Despite the exploratory nature of our findings, our data do mirror what is reported in the public health literature. First, the fact that the reporter to CW lacks a long-term clinical relationship with the caretaker, in this case, the survivor mother, is consistent with the IPV literature. Those with a more holistic view of the entire family may be less likely to make a CW report (Carlson et al., 2019). Respondents also noted reflexive reports to CW based on a patient’s history in the medical record, rather than a global assessment of their current state. Stigma reinforced by the electronic medical record has been reported among other populations (Stablein et al., 2015). Stigma associated with a history of human trafficking, unfortunately, is not novel to this study (Richardson & Laurie, 2019). Reports of CWI for substance use are not uncommon (Alexander et al., 2020; O’Rourke-Suchoff et al., 2020). Finally, reports to CW because of housing instability, as we discovered in this study, has been described as a mechanism through which CWI may “criminalize poverty” (Chandler et al., 2020; Newberger, 1983). The types of positive impacts from CWI in our study were also present in the IPV literature (Lippy et al., 2020). Negative impacts, in particular, the trauma from CWI, are also well-described in the IPV literature (McTavish et al., 2019).

Recommendations from our exploratory findings, contextualized in the extant literature, include mechanisms to support trafficked mothers, train hospital social workers, and systems change. During the prenatal period, strategies to support the trafficked mother may include addressing gaps in social determinants of health, ensuring appropriate medical and mental health care, early screening and referral to substance use treatment services, promoting problem-solving and communication skills, providing parenting classes, implementing techniques to decrease parental stress, enhancing community support, and working to develop safety plans for survivors and their families (Alhusen et al., 2015; Clark et al., 2019; Ee & Anderson, 2018; Huebner et al., 2017; Terplan et al., 2015). The respondents also recommended enhanced prenatal communication between outpatient and hospital social workers. Furthermore, enhanced engagement of social workers and all providers to improve understanding of the unique complexity of trafficked mothers is needed (Wolfe & McIsaac, 2011). Education should include an understanding that judgement of a caretaker’s ability to parent should be current and holistic and not reflexive based on history in the electronic medical record (Hsieh & Shannon, 2005). An exploration of the child welfare system itself should also be undertaken to identify and modify discriminatory laws and policies (Wolfson et al., 2021). Finally, efforts to address social determinants of health in the community and enhance the trauma-informed nature of child welfare referrals could improve the lives of trafficked mothers.

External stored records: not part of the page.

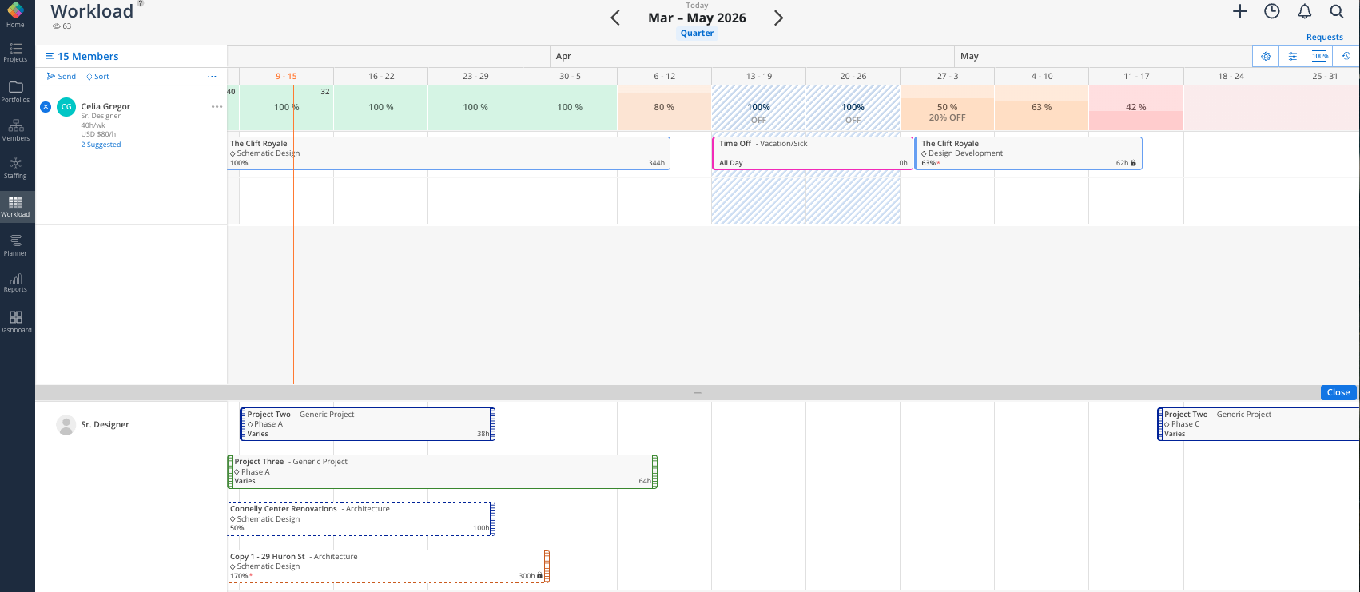The image size is (1360, 592).
Task: Open the Sort options
Action: tap(97, 77)
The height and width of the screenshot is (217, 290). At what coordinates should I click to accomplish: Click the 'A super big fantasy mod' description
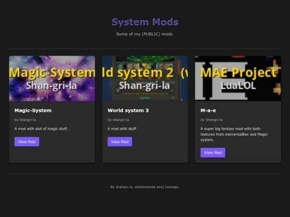tap(235, 134)
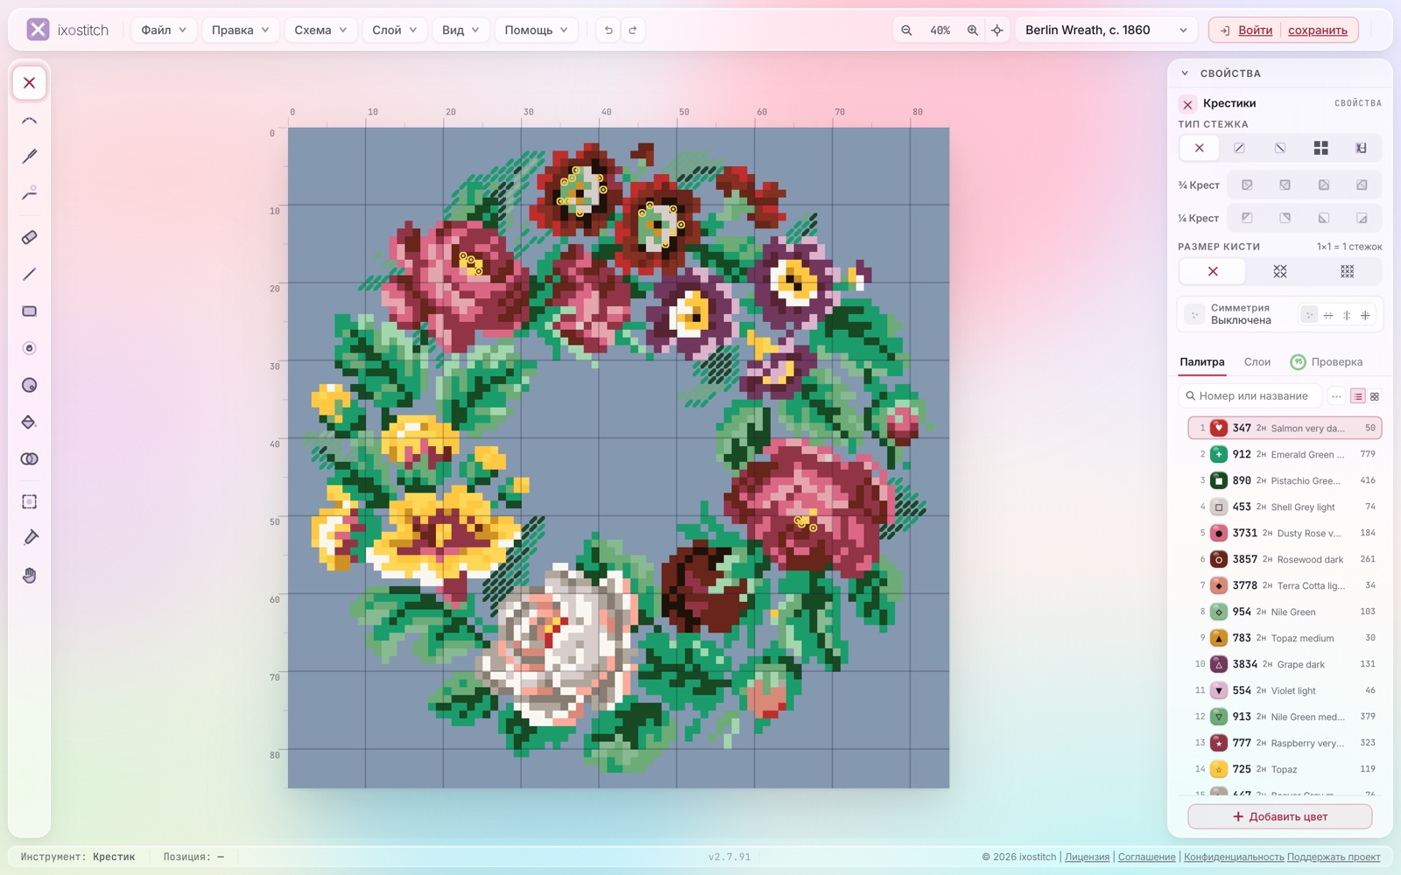Pick the rectangle shape tool
Viewport: 1401px width, 875px height.
[x=29, y=312]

To date, there are no prospective studies exploring whether mandatory reporting reduces recurrence of maltreatment or improves the well-being of children (McTavish et al., 2017). Future research related to this study’s exploratory findings could include interviews with trafficking survivor mothers, representing a diversity of experiences across the country. We recommend involving those with lived experience of trafficking and CWI in the study’s design, execution and publication. Effective responses and advocacy for pregnant trafficking survivors and their children requires comprehensive policies and procedures that involve multi-disciplinary community input including but not limited to trafficking survivor mothers, advocacy groups, healthcare providers, and child welfare services.